Growing up, we lived at the edge of town in an old farmhouse that had big rooms, high ceilings, sloping, wooden floors and windows that rattled when the wind blew.
There was this gigantic gas heater in what we called the “living room” that I burned my nekkid butt on one time when I backed up a little too close and lost my towel after leaping, shivering, from the tub one cold November night while running to the only source of heat in the house.
I am still haunted by the sound of all of my sisters’ laughter. I am also secretly proud of the pink spot on my behind that vaguely resembles a G.I. Joe with no arms or legs.
The scar on my butt, however, has absolutely nothing to do with this week’s column, which, obviously, is about one of my best Thanksgivings ever.
One Thanksgiving Eve — I was 10 years old — I couldn’t sleep, so I huddled under the covers in the darkness of my room and agonized through each hourlong minute waiting for three in the morning, when my old man was supposed to wake me up and take me with him on the annual Thanksgiving morning deer hunt. It was to be my first time hunting and, laid out by Mama at the foot of my bed, was a heavy coat, two pairs of socks, a knit cap, thick jeans and a pair of gloves.
Under my bed was the birthday present I’d gotten from my dad only a few weeks before: a brand-new double-barreled 16-gauge shotgun with a walnut stock, still in its box, smelling of gun oil and magically aglow with the promise of guidance out of childhood and into the world of deer-killing men.
I remember hearing the faint clatter of pans from the kitchen as Mama made cornbread dressing and sweet potato pies and, awhile later, the smell of roasted turkey curled under my door and into my room. Somehow, I eventually drifted off to sleep
I was awakened by a hand on my shoulder and the old man telling me to get up, get dressed and get my gun. When we went outside to get in the truck, I was startled by the sting of sleet on my face. I was mesmerized. In that part of south Georgia, things such as ice falling from the sky rarely happened.
The old man scraped the windshield clear and I remember putting a handful of the ice in my mouth, then quickly spitting it out because it probably had bird doo-doo mixed in it. Then we drove the five or six miles through the dark on red dirt roads to a place out in the county everybody called “The Crossroads.” We got out and trudged 15 or 20 yards into a grove of pine and the old man lifted me up and sat me on a limb about six feet off the ground. He loaded my gun and handed it to me and then gave me my one and only lesson in deer hunting.
“If you see a deer, shoot it,” he said.
He told me he’d be back to get me in a little while and that if I got down from the tree before he got back, he’d kick my butt. Then he walked away.
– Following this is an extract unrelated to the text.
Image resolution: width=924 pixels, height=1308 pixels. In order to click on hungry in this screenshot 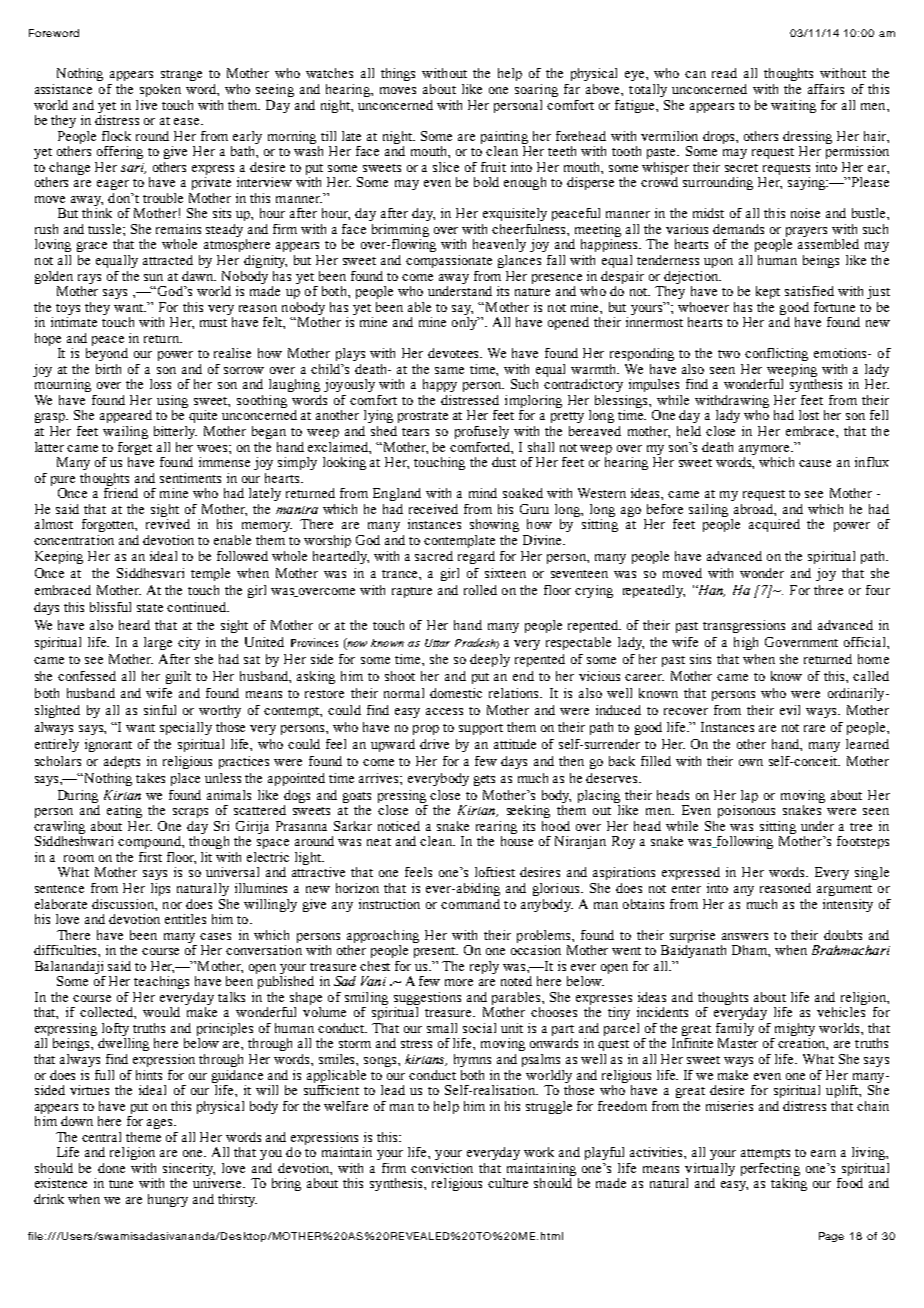, I will do `click(168, 1200)`.
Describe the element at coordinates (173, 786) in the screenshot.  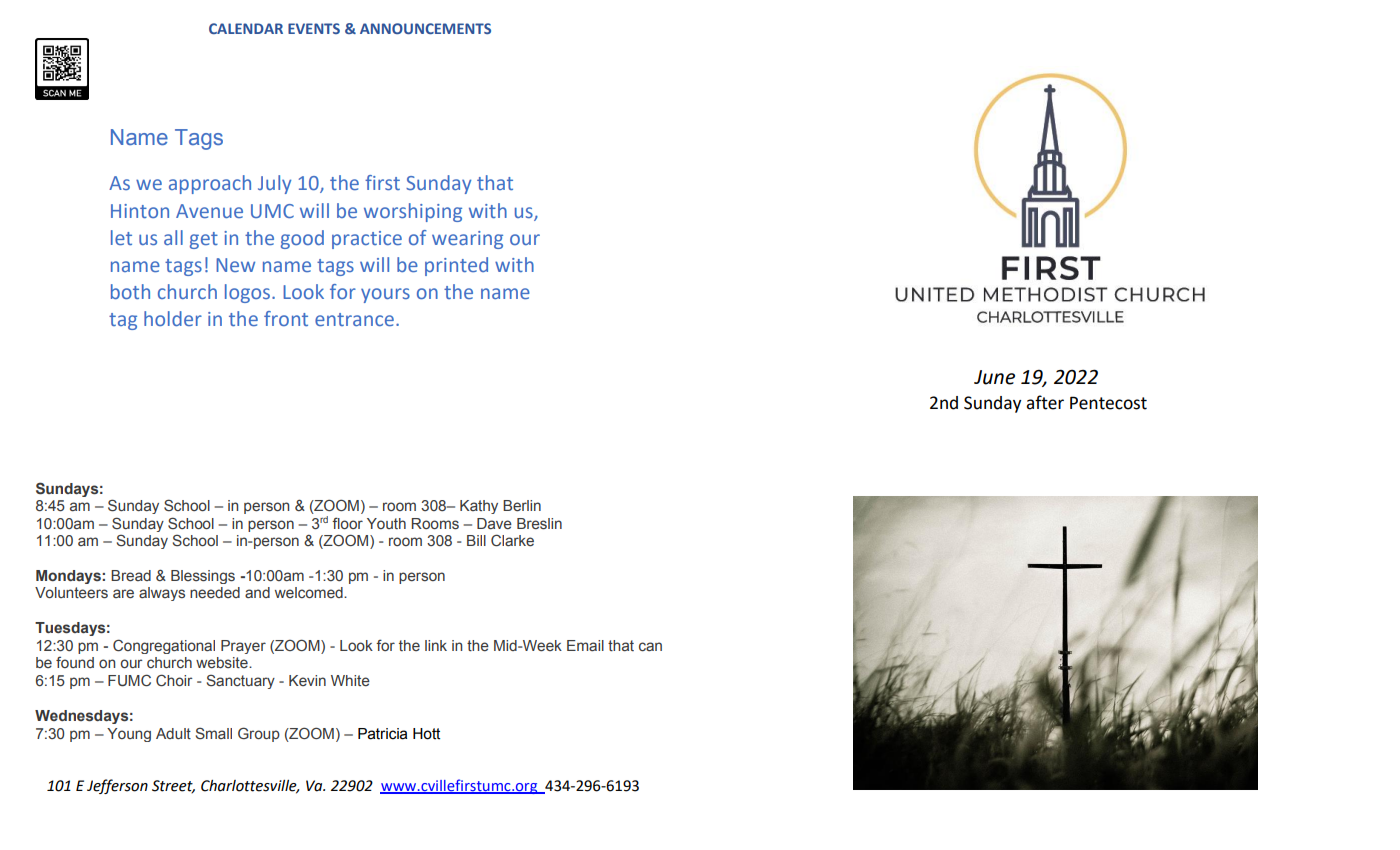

I heard the truck leave and watched its headlights fade away. I was alone and it was dark as hell, and even colder than that. The wind was blowing and the sleet was crackling through the pine needles.
I remember wondering why I would want to kill and eat a deer when Mama had already cooked a turkey. Then I started worrying that if I stayed out there too long, I’d miss seeing the “Under Dog” balloon in the Macy’s Thanksgiving Day Parade on television.
I stopped breathing once when I, swear to God, heard laughter to my right and saw a shadow dart from behind one tree to hide behind another. So I scrambled out of the tree and stumbled to that mud-slicked red dirt road. I started walking through that rare south Georgia ice storm in the direction the old man went.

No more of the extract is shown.